EXCERPT =
━━━━
The nation and the legal fraternity in Samoa are mourning the loss of a prominent lawyer and a great pioneer.
It follows the passing of Tuala Karanita Loveni Enari, who lost his battle with cancer on Monday evening at his home at Fuisa’a Vaiala.
He was 75.
Tuala is survived by his wife, Lyne Isobelle Enari and their three children, Tuifuisa’a Loveni Enari, Polamalama Bryan Enari and Alaimalo Falefatu Enari.
Tuala was born on the 12 March 1941 to his parents Tuala Tamalelagi Punefu Enari and Lesaoa’i Iosefa Enari.
He had roots in the villages of Nofoali’i, Vaiala, Lepa, Safune and Sataua.
The family spokesperson, Auelua Taito Samuelu Enari described Tuala as a “committed, practical and a family man.”
“Tuala was a man of not many words,” said Auelua. “He was not talkative but he was a very practical man. He was very committed, and was a family person.
“Tuala loved his family and especially the children; but not just his children, he treated all the other children in his family as his own.”
Auelua said Tuala had a passion to develop sports as pathway to a better future for young Samoans.
“He invested a lot in sports and gave a lot to the community. He was a member of the Samoa Referees Association for a very long time and he also contributed a lot of time and money to support the Samoa Rugby Union. He loved sports and youth.”
Auelua also remembered how Tuala used to offer his services as a lawyer for free for the youth who needed help.
“Sometimes, he would offer his service for free and then ask the youth to cut down the grass at the back of his house as a way of paying back his service.
“He always had a heart for helping and developing the youth of Samoa. One unique feature about him was that he would always help the people whom the community frowns upon. He was always there to help them out no matter where they came from or who they were.”
Tuala was also a critical man, said Auelua.
“He loved debating; he used to start up debates just because he loved debating. But Tuala never liked getting people’s attention. He would always stay away from the limelight.”
Tuala had been battling long cancer before he was called home.
“He went back to New Zealand in November and he was told by the doctors during his checkups that he had cancer and it was spreading so fast.
“They told him it was impossible to treat it so he decided to come to Samoa. And so it hasn’t been a week since he arrived in Samoa and before he passed away.”
According to Auelua, Tuala went on a government scholarship in 1953 when he was only 12 years old.
He studied at Timaru in New Zealand before he went on to study at the University of Victoria. He graduated from Law School in 1964. Tuala was the first scholarship student from the government to graduate from Law School in New Zealand.
He then worked at the Ministry of External affairs in New Zealand, before he was sent to London by the government of New Zealand for six months.
Tuala returned to Samoa and worked at the Prime Minister’s Office.
He was Secretary to Government from 1967-1974. He was only 27 when he became Secretary to Government and was the youngest Head of Department at that time.
He was Secretary to Government for three Prime Ministers in Samoa.
He then practiced his law in Samoa and also had to work for the government most of the times.
Tuala was also selected as an Ambassador for Samoa to the UN in London, but he did not accept it because of family commitments. He was also a lawyer and legal advisor for the government of Nauru.
Tuala was also the President for the Samoa Referees Association for more than ten years. His family service will be held at the E.F.K.S Church at Vaiala on the Saturday, 28 of January at 3:00pm.
Tuala’s final services will be held on Tuesday, 31st of January.
His body will be taken from Ligaliga and at 6:30am on Tuesday morning.
He will be laid at his home at Vini-fou until 10:00am for his final services at the E.F.K.S Church at Vaiala.
━━━━
DATA EXTRACT =
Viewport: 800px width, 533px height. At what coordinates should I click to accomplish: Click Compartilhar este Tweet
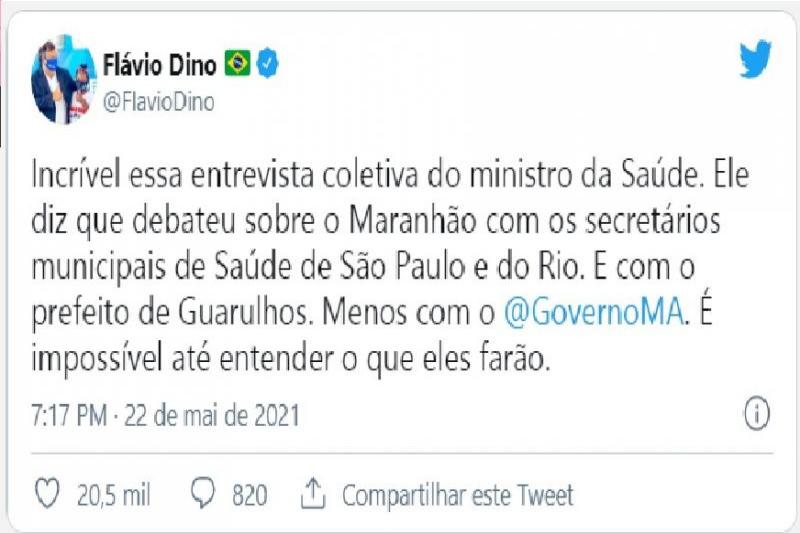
━━━━
INSTRUCTIONS =
(1) Please translate this sentence from the obituary above into Spanish: "He was Secretary to Government for three Prime Ministers in Samoa."
(2) Reproduce everything from "He was Secretary to Government from" down to "of the times." in the obituary, swapping each "Secretary to Government" for "Chief Executive".

EXERCISE ANSWERS =
(1) Fue Secretario de Gobierno para tres Primeros Ministros en Samoa.

(2)
He was Chief Executive from 1967-1974. He was only 27 when he became Chief Executive and was the youngest Head of Department at that time.
He was Chief Executive for three Prime Ministers in Samoa.
He then practiced his law in Samoa and also had to work for the government most of the times.